Wednesday, September 7, 2011

Westminster Wednesday: Trueman on a Much-Abused Phrase



Anti-confessionalists almost always have this phrase, "semper reformanda," ready on their lips. As a justifying smokescreen for almost every innovation in the area of church polity, worship, preaching, evangelism, etc., it really is anemic.

The thing that strikes me as funny is that so much of this has been going on for quite a while now that the impetus behind the movement has all but been negated. Wanting to shed the outmoded garb of "traditionalism," these trendy churches are now the norm, and people are finding out that it really does not deliver. Being different is now the "tradition," and like the man who built his house on sand, the inevitability of collapse is undeniable.

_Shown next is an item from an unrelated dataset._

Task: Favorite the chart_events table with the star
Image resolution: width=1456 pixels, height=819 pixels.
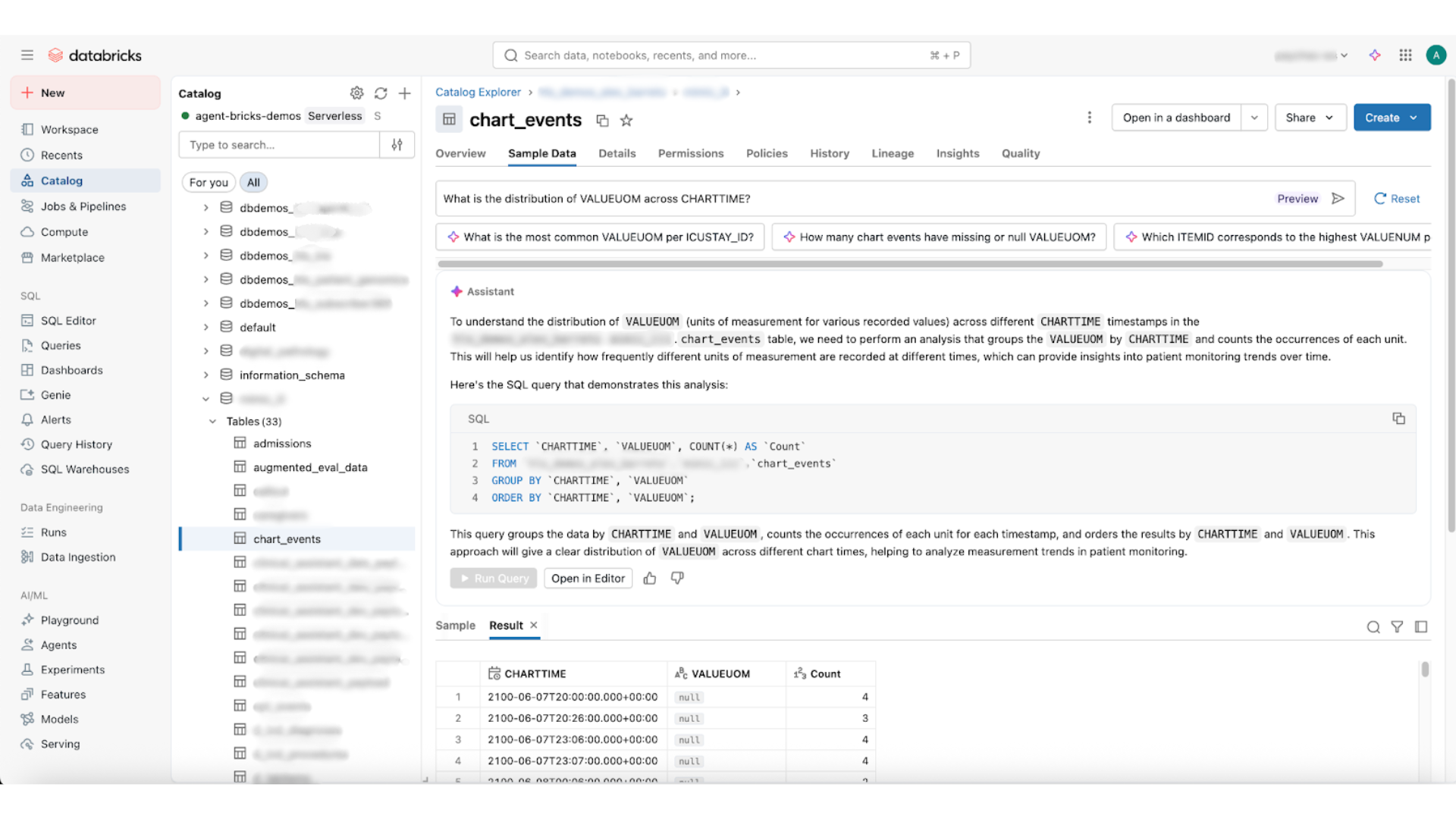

Carl Trueman reminds us that the church is "built on the foundation of the apostles and prophets, Christ Jesus himself being the cornerstone, in whom the whole structure, being joined together, grows into a holy temple in the Lord" (Eph. 2:20, 21), thereby historic, catholic, and Reformed (ad fontes!).

One of the great clichés in the church of recent years has been the hackneyed phrase 'ecclesia reformata semper reformanda est', which translates as something like 'the reformed church is always in need of reforming'. In the hands of many of today's church people, this has taken on the status of a virtual axiomatic truth, to the extent that it may surprise some that the phrase is not actually found in the Bible nor, as far as I can see, in the works of the major 16th-century Reformers. Of course, the principle is a good one, as long as one adds the proviso "according to the Word of God" and remembers that, to the Reformation mindset, this would not require an iconoclastic view of the past; rather, it would embody an attitude that saw the past as something upon which to build and improve in a constructive manner.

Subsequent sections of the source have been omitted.